Data provided:

----------

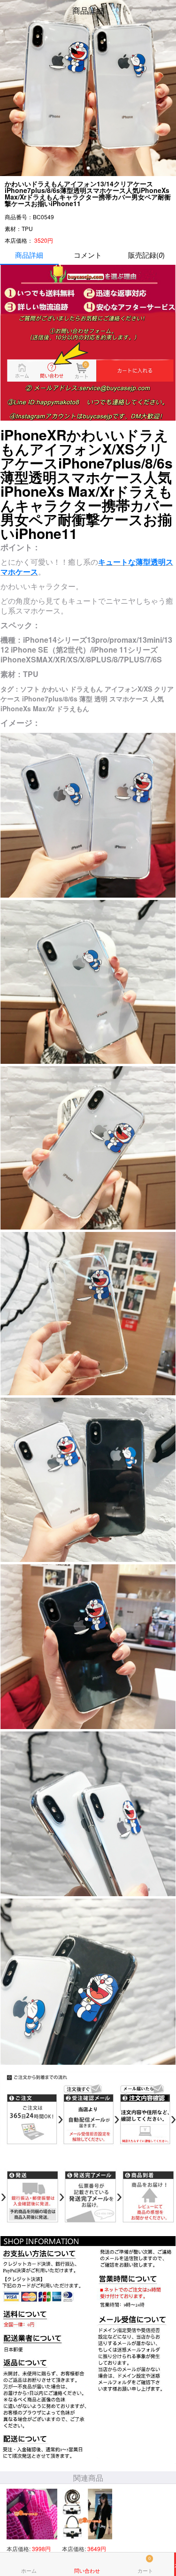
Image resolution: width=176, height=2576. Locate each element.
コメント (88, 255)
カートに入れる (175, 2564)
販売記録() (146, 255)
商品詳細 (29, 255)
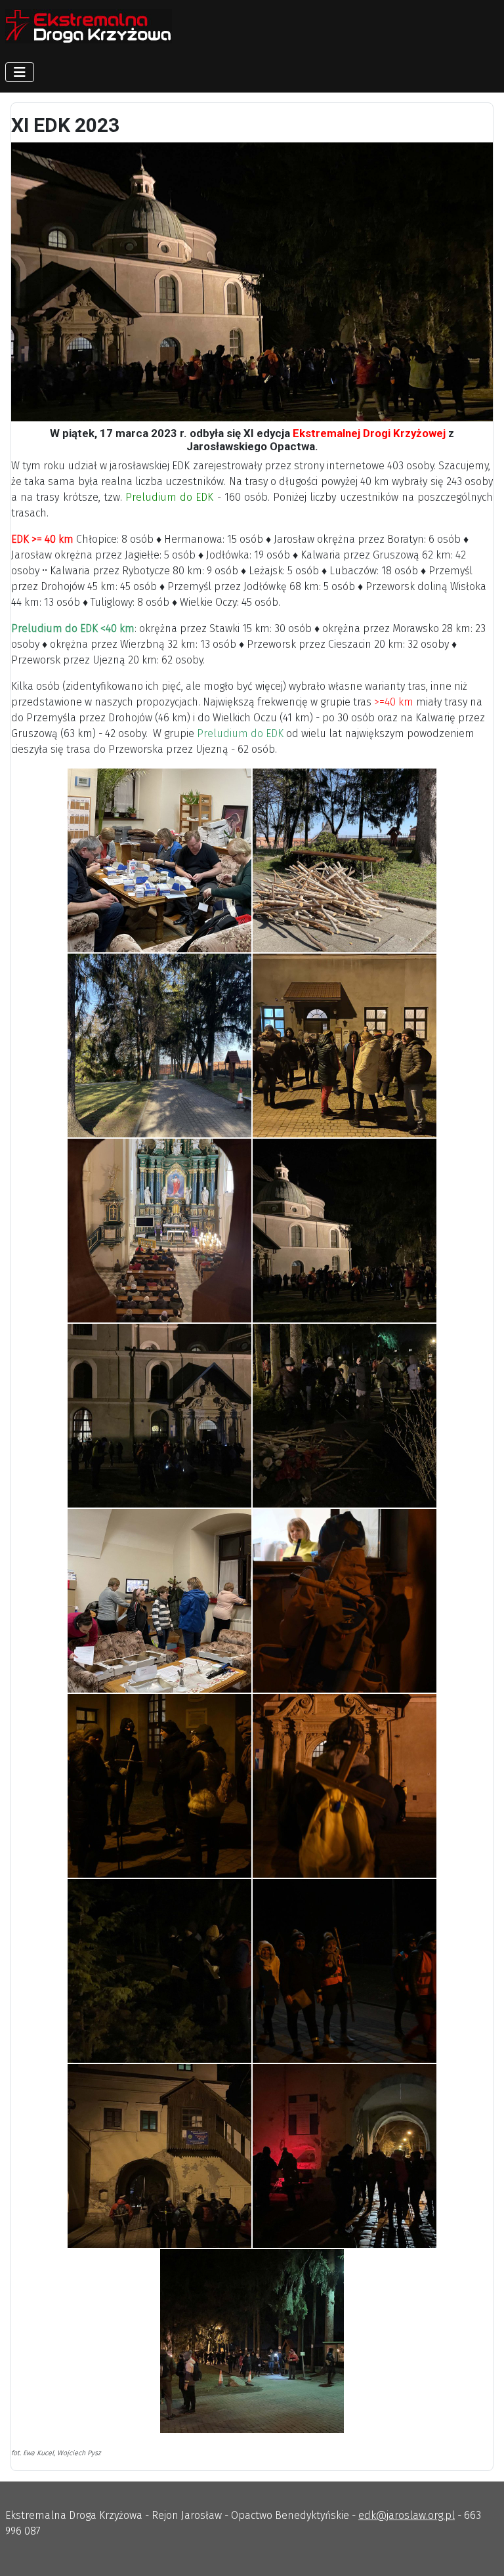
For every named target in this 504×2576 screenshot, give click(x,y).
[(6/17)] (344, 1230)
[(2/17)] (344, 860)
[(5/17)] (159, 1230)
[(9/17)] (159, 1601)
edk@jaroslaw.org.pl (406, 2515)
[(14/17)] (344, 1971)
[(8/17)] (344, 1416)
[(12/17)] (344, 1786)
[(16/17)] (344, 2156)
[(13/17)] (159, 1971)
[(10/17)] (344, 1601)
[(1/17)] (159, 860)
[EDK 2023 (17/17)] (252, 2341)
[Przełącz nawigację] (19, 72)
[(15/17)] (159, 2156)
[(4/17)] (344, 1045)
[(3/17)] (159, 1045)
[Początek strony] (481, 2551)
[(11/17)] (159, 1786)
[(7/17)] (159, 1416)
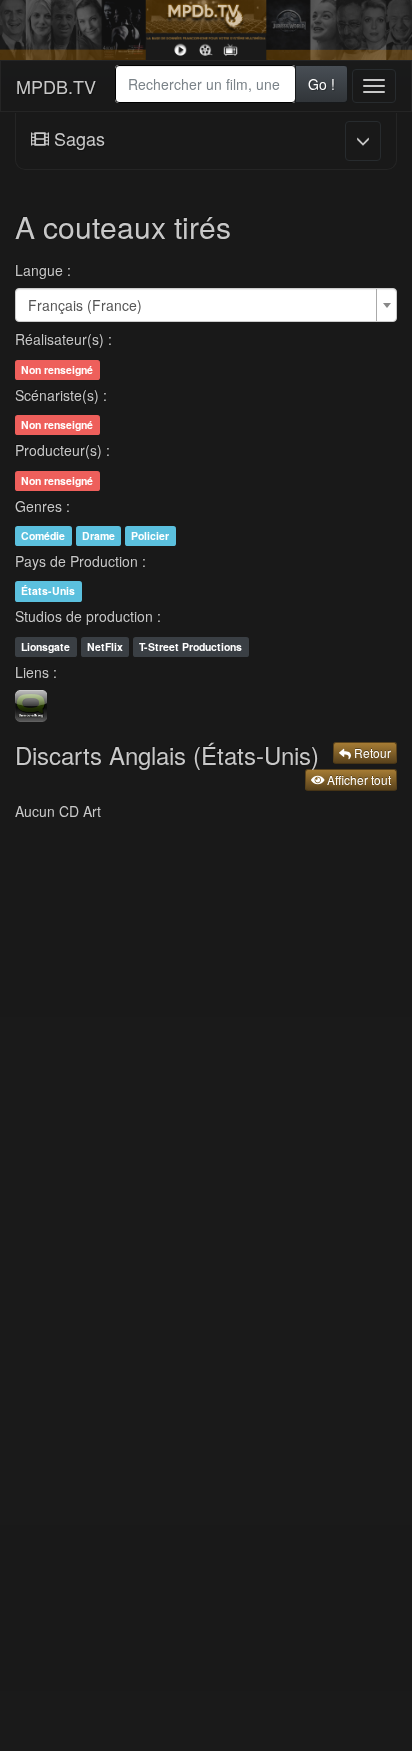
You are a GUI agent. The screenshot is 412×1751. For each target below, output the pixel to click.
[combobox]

----------

What to do: Every record must be returned exactly. Leave its pictures out.

Response to this exercise:
Image resolution: width=176, height=2576. Locate each element.
コメント (88, 255)
カートに入れる (175, 2564)
販売記録() (146, 255)
商品詳細 (29, 255)
For every named target in this 504×2576 screenshot, give click(x,y).
[(6/17)] (344, 1230)
[(2/17)] (344, 860)
[(5/17)] (159, 1230)
[(9/17)] (159, 1601)
edk@jaroslaw.org.pl (406, 2515)
[(14/17)] (344, 1971)
[(8/17)] (344, 1416)
[(12/17)] (344, 1786)
[(16/17)] (344, 2156)
[(13/17)] (159, 1971)
[(10/17)] (344, 1601)
[(1/17)] (159, 860)
[EDK 2023 (17/17)] (252, 2341)
[Przełącz nawigację] (19, 72)
[(15/17)] (159, 2156)
[(4/17)] (344, 1045)
[(3/17)] (159, 1045)
[Początek strony] (481, 2551)
[(11/17)] (159, 1786)
[(7/17)] (159, 1416)
You are a GUI agent. The screenshot is 412×1751. For each target below, output the pixel to click.
[combobox]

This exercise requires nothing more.